While Henry was in France on this expedition, the King of the Scots, James IV, tried to take advantage of Henry's absence.

Remember from earlier in the episode that James was married to Henry's sister Margaret.

Well, despite that marital connection, Scotland still had that old alliance with France, and any war with France always raised the prospect that Scotland would join in as France's ally.

So James invaded the north of England while Henry was away in France.

But the invasion quickly turned into a disaster for James and his forces.

They were soundly defeated by the English at the Battle of Flodden, and to make matters worse, James himself was killed in the battle.

That meant that the Scottish throne passed to his son, James V.

But the younger James was still a baby.

He was only 17 months old at the time.

So his mother effectively ruled on his behalf as his regent.

She was authorized to do that as long as she remained a widow and didn't remarry.

And that meant that Scotland was now effectively ruled by Henry VIII's sister, at least for a while.

But about a year later, she married a Scots earl named Archibald Douglas, and that brought an end to her position as the young king's regent.

Now I mention that marriage because the new husband, Archibald Douglas, was actually the nephew of one of Scotland's greatest poets of this period, Gavin Douglas.

You might recall from prior episodes that Old English had fractured around the time of the Norman Conquest, with the form of English spoken in southern Scotland evolving in its own unique direction.

That form of English became more and more distinct over time, and is known today as Scots.

While some people consider it to be a dialect of English, many others consider it to be a separate language, and that's a debate I'm not going to resolve here, but it's important to note that Scots experienced its own linguistic evolution over time, and the form of Scots spoken during the early 1500s is considered to be Middle Scots, and Gavin Douglas was one of its greatest poets.

In 1513, the same year that James IV was killed at the Battle of Flodden, Douglas translated Virgil's classic poem The Aeneid into Scots.

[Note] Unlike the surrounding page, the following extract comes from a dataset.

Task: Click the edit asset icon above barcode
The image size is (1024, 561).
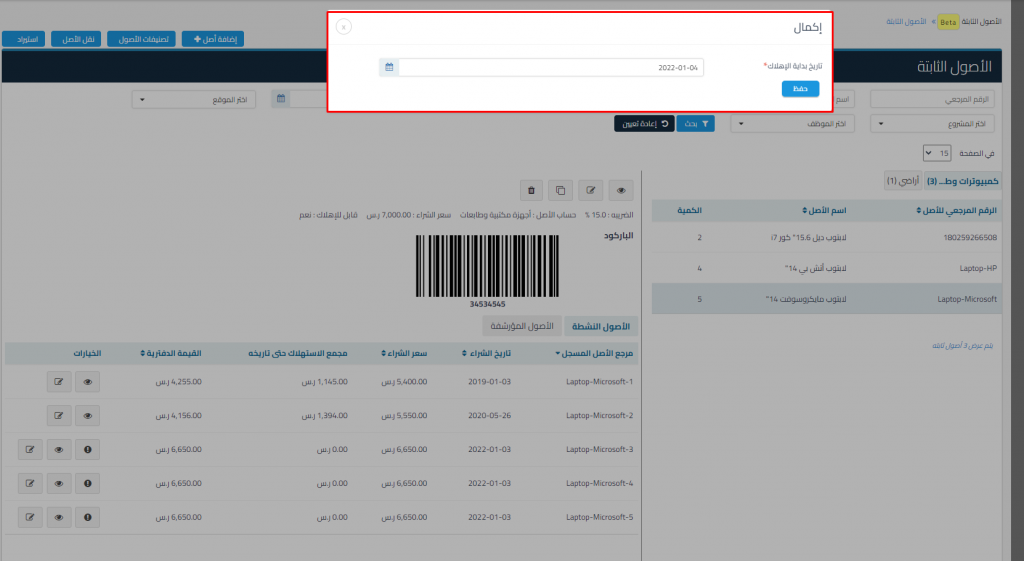Action: pos(591,189)
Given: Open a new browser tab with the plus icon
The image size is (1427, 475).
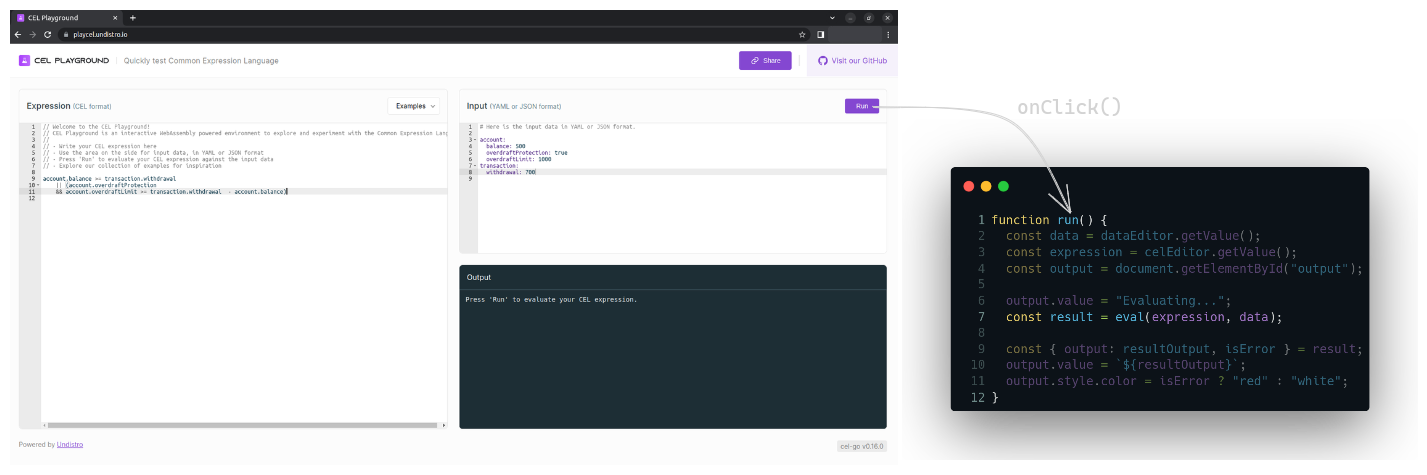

I mentioned this translation way back in episode 77, which was the episode where I discussed the origin of of Scots.

It's considered to be one of the most important works of the Middle Scots period, so this is probably a good time to revisit that translation to get a sense of what the language sounded like at the time.

The Aeneid is divided into several different parts called books, and Douglas composed a prologue for each book.

The first lines of Douglas' version of the poem are part of the prologue to the first book.

These lines begin with a praise of Virgil.

Now I'm going to give you these lines first in modern English, and then I'm going to give you a version in the original Scots.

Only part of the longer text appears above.